§ WHAT YOU HAVE TO DO
Without pictures, repeat the lines of the entries from the one containing "Switch to the 1h interval" through the last, both ends included, and nothing else.

----

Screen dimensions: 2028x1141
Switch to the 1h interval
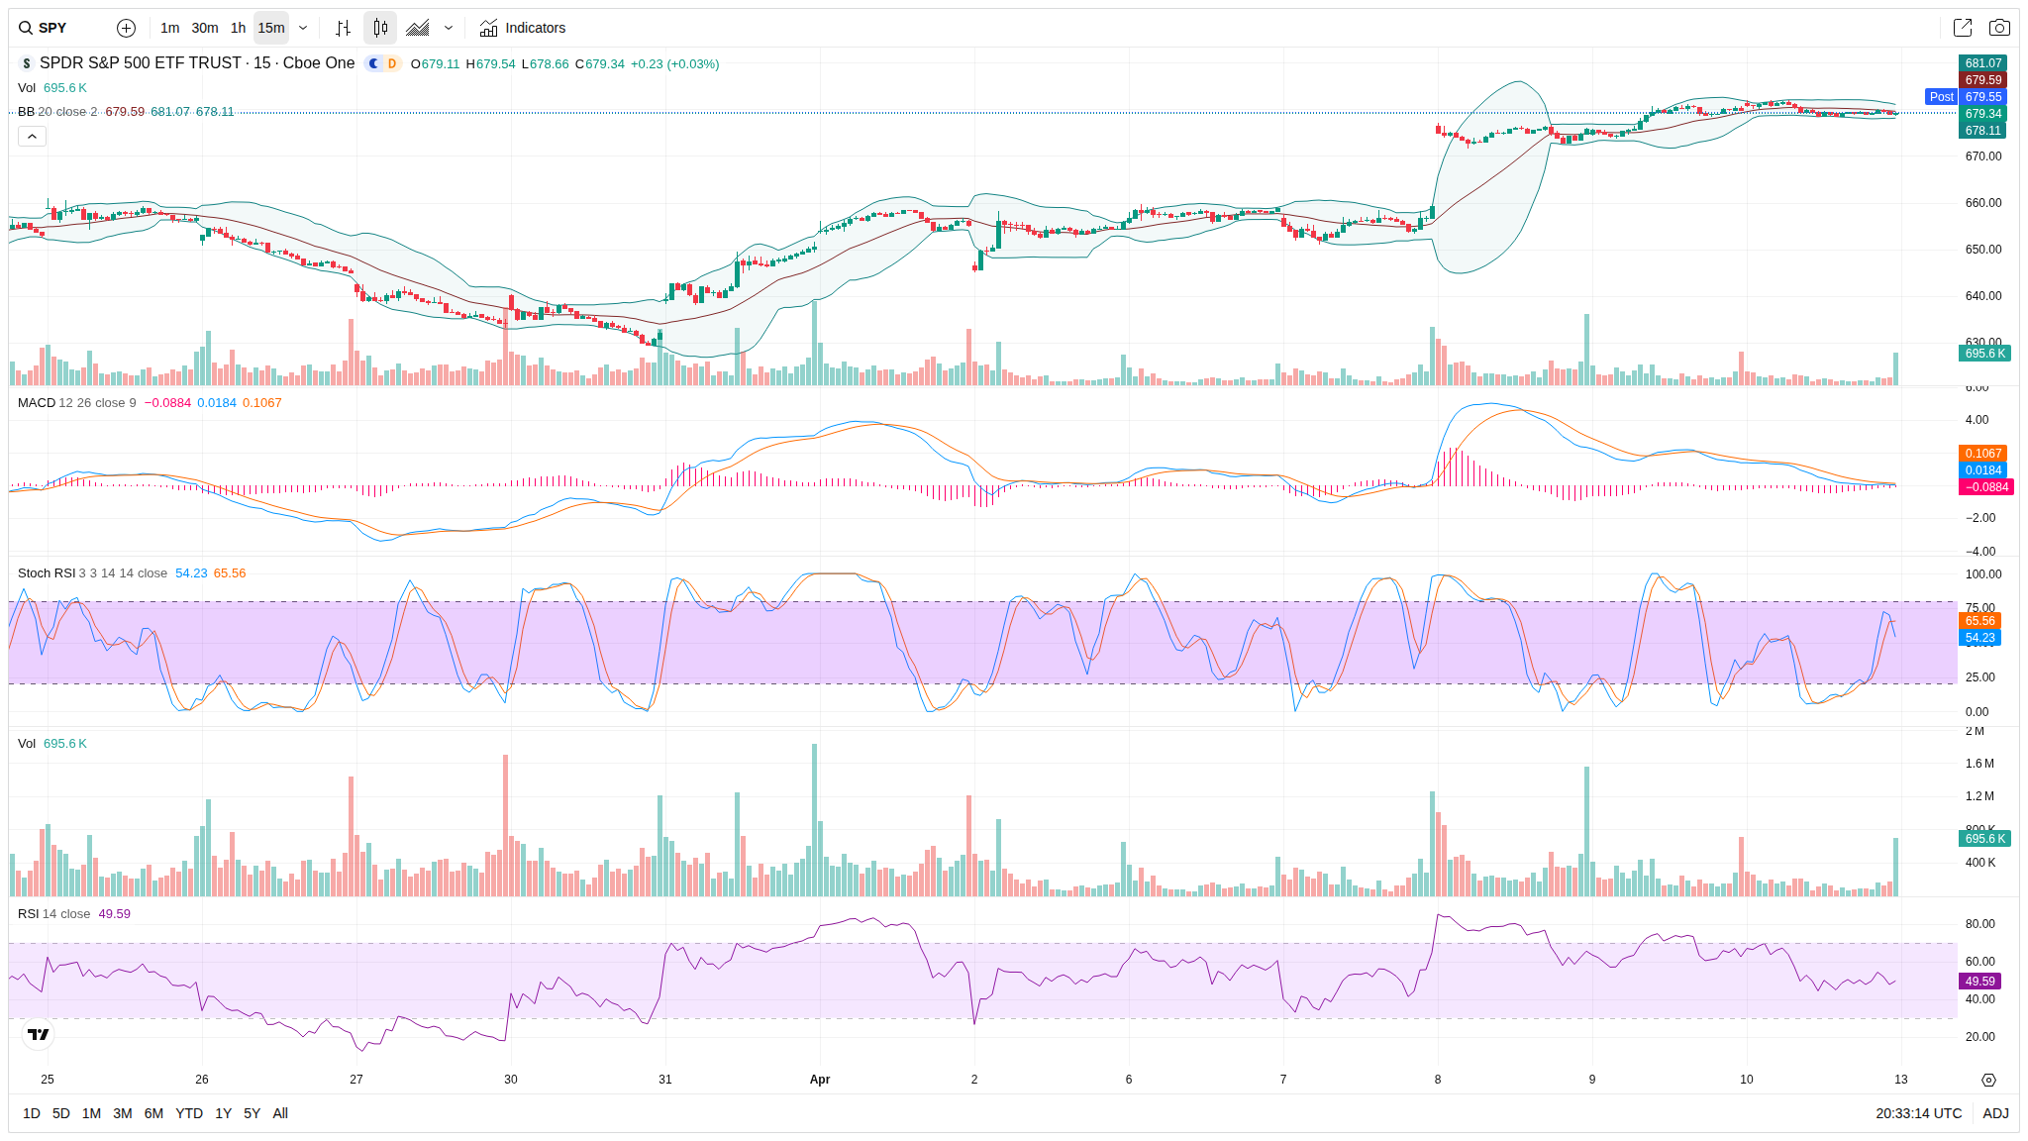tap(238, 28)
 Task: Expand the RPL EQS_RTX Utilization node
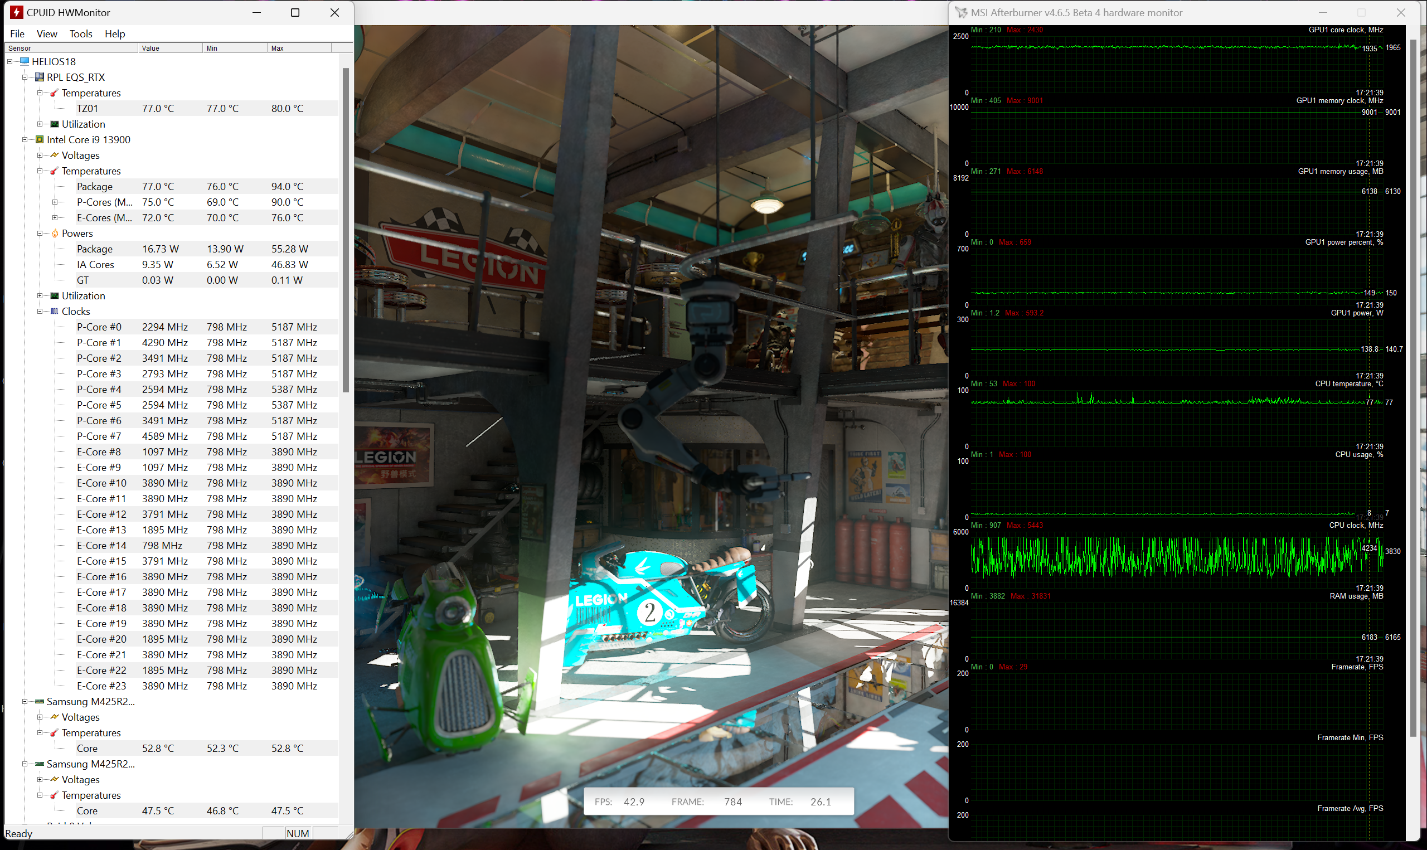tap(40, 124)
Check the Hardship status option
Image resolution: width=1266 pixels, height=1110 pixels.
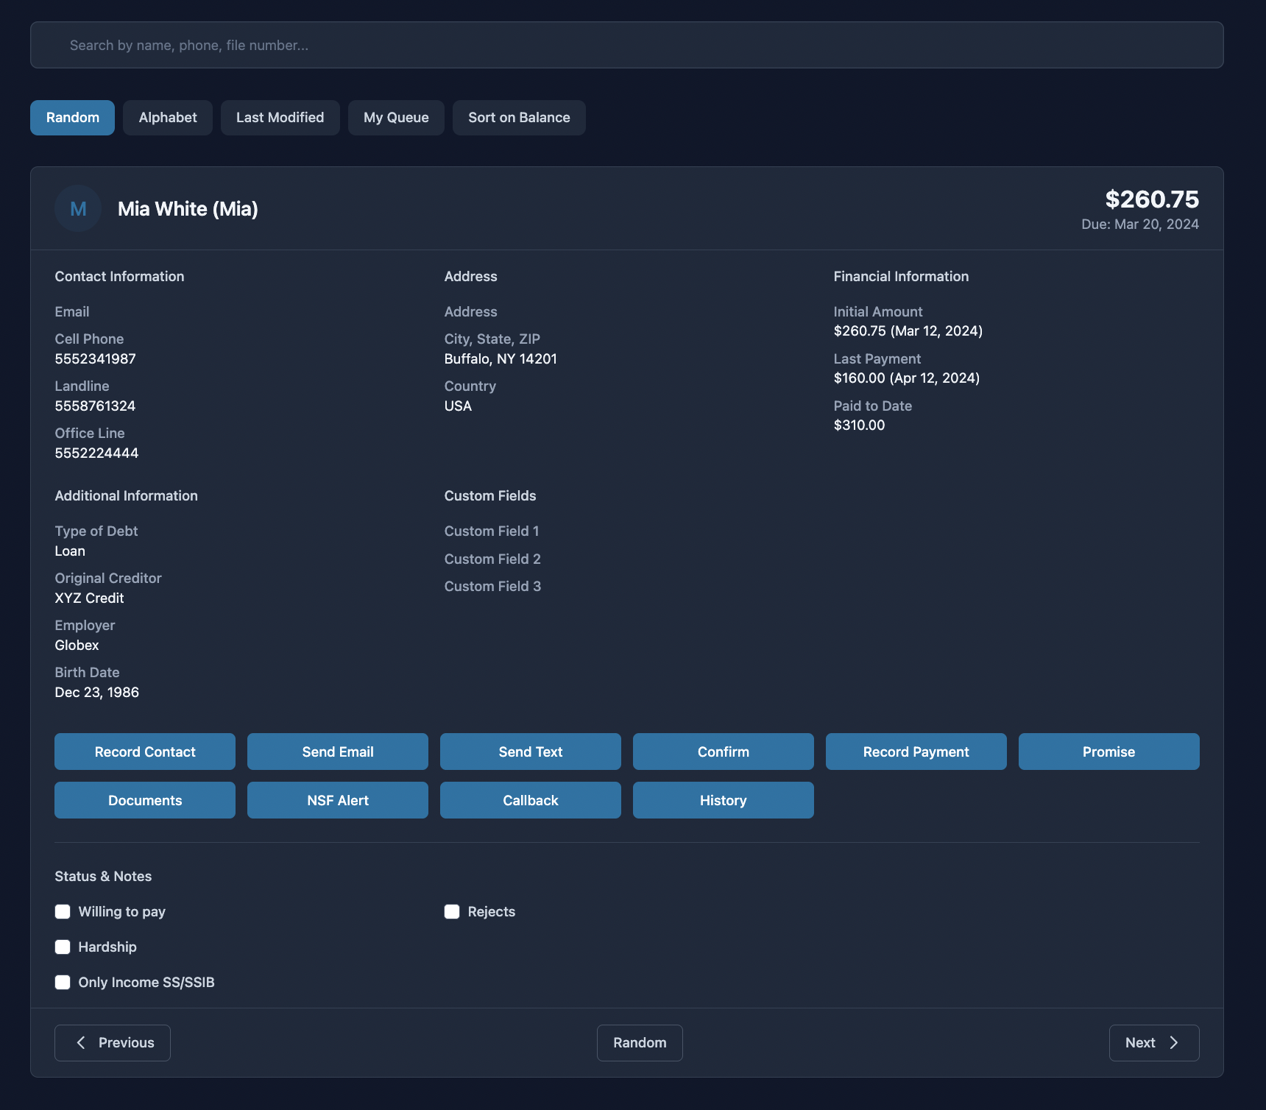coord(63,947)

----

§ TASK OUTPUT
Switch to the 1h interval
tap(238, 28)
 Task: Expand the RPL EQS_RTX Utilization node
tap(40, 124)
Check the Hardship status option
Image resolution: width=1266 pixels, height=1110 pixels.
coord(63,947)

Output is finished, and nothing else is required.